A tiny new sensor that can be worn in items of clothing could offer a new way to tap into these signals, and alert the user when it might be time to head for a checkup.
Developed by scientists at Georgia Institute of Technology, the new sensor is smaller than a ladybug and in part, mimics the function of an electrocardiogram. These are tests that rely on electrode patches attached to the skin to record the electrical activity of the heart, in turn revealing its rhythm, the flow of blood and other key metrics of the organ's health.
"Right now, medicine looks to electrocardiograms for information on the heart, but electrocardiograms only measure electrical impulses," says Farrokh Ayazi, Professor in Georgia Tech's School of Electrical and Computer Engineering. "The heart is a mechanical system with muscles pumping and valves opening and shutting, and it sends out a signature of sounds and motions, which an electrocardiogram does not detect. Electrocardiograms also say nothing about lung function."

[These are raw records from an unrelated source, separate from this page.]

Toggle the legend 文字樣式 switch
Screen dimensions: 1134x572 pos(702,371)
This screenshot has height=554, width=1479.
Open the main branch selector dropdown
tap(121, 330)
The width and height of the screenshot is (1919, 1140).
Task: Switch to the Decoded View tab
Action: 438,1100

Ayazi led a team in developing a new sensor that can fill in these blanks. It consists of two very fine layers of silicon with an incredibly narrow space in between that measures just 270 nanometers, or around 0.005 the width of a human hair. These silicon layers act as electrodes, carrying a minute voltage that moves into a state of flux in response to different sounds and vibrations from the body. According to the researchers, the device is capable to separating these from ambient sounds originating from outside the body, and convert them into readable electronic outputs to offer insights into the user's health.